Why do folks pay so much money for clad pans? Sadly, it may have something to do with one being shinier than the other. I won’t get that far into metallurgy, but some points are worth considering. Pans that hold heat well won’t cool off very quickly when you either take them off heat or when you add something cold. They’re ideal for searing meat or filling with oil for frying (cast iron skillet, enameled cast iron dutch oven). Other pans are great heat conductors, meaning they take the heat from the flame and efficiently turn that into radiant heat. When they’re off the flame, they cool quickly. THIS is where you get your money’s worth. The model for this is copper cookware which is great, but costs a fortune and is difficult to clean. The clad cookware (All-Clad) will frequently have a copper core. This translates to you as this: the better the conduction, (1) the lower the flame for the same job and (2) more quickly it cools when you take it off heat. You want (2) for some applications because it will prevent you from over cooking.

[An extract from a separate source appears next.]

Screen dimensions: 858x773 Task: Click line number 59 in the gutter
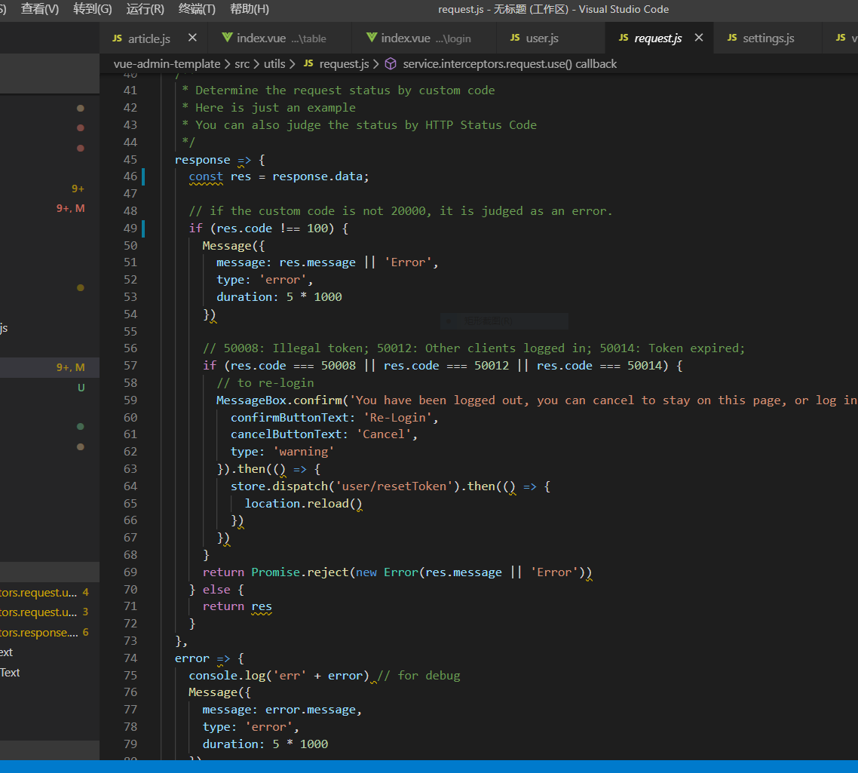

Which pan would you use for the duck, then? My ideal preparation would involve seared, crispy skin with a consistent doneness throughout. Either the clad pan or the cast iron would work great. The clad pan advantage is in making the pan sauce because it heats up and cools off quickly, so that’s the one I used.
The higher the temperature you “set” the skin side when you initially sear the duck, the less you have to worry about uneven cooking. With varying oils, know the smoke points, heat your pan to high, and put the meat on at the temperature you want. Realize that a pan with good conduction will cool off slightly when you add the meat, less so with cast iron or warmer meat. From there, it’s just like grilling, take it out of the oven when the juices are clear. After you quickly sear the skin, put it in the pan and into the oven. There are a lot of different ways to do this, so experiment.
- Sear one side, flip, and roast. This works great because it gets your pan up to the roasting temperature. It needs only enough time one the burner to get your pan back up to temperature after you added the meat. The longer you temper (let it come to room temperature) your meat, the shorter your searing time will be.
- Sear both sides, roast. This might result in overcooking one side.
- Sear neither side, roast, and crisp under the broiler afterwards. May work well, ideally you want your pan to be at temperature so you get even cooking. Crisping the skin works great, particularly for poultry.
Like with any roasted meat, it needs to rest substantially, so do this on a rack so that steam doesn’t build up and overcook the bottom side. You may think I’m kidding; I’m not. If you carve too soon, the juices won’t have a chance to spread out. The pan sauce was made by pouring off the excess fat, deglazing with orange juice and reducing until thickened, adding a little butter and salt to get it right, and pouring over served family style. Accompanying this, I served it with glazed carrots. You can find a recipe for this on Eric Ripert’s website.